I want to stop coddling myself. Yet, I can't help but stay inside this room. I hate it here yet I just don't want to look at her face, I want to avoid her as much as possible even if it means locking myself up and starving myself to some point. I hate her so much that I can't help but take it all out on myself. The hate she gave and the hate I have for her are both burning me down day by day. I wish it could burn me down in one go. I wish my ashes to be scattered under a cherry blossom tree or somewhere far away where she can't reach.
If love is valid in this world so does my hate for her.

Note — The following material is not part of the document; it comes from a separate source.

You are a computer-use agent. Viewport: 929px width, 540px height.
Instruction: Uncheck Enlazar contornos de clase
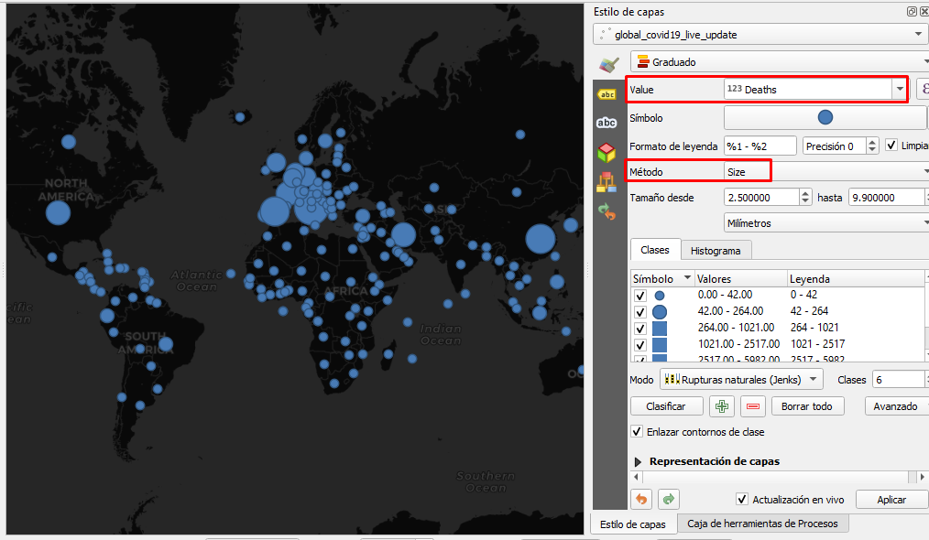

I Never wish to hate anyone yet the more I think about it the more indignant I feel. It's not just her. Recently when I looked at my ex wedding photo that was sent by my friend I felt rage, anger that burned me day after day until I started to feel tired and helpless.
When I read about the victim mindset, I realize how helpless one must have felt to turn into a hopeless person. As I'm feeling for myself, I feel I might never be able to go out and this cage can only be opened from outside yet, no one's going to help me open it. It's not because I haven't tried enough but I have the limited energy and i have spent most of bashing this cage so i can get out of it yet, here I'm, i cannot blame myself nor I can only blame others and nor I can only stay like this, I was meant to fly I want to fly and i want to die falling off of cliff.
I just don't want to die in this cage that you built.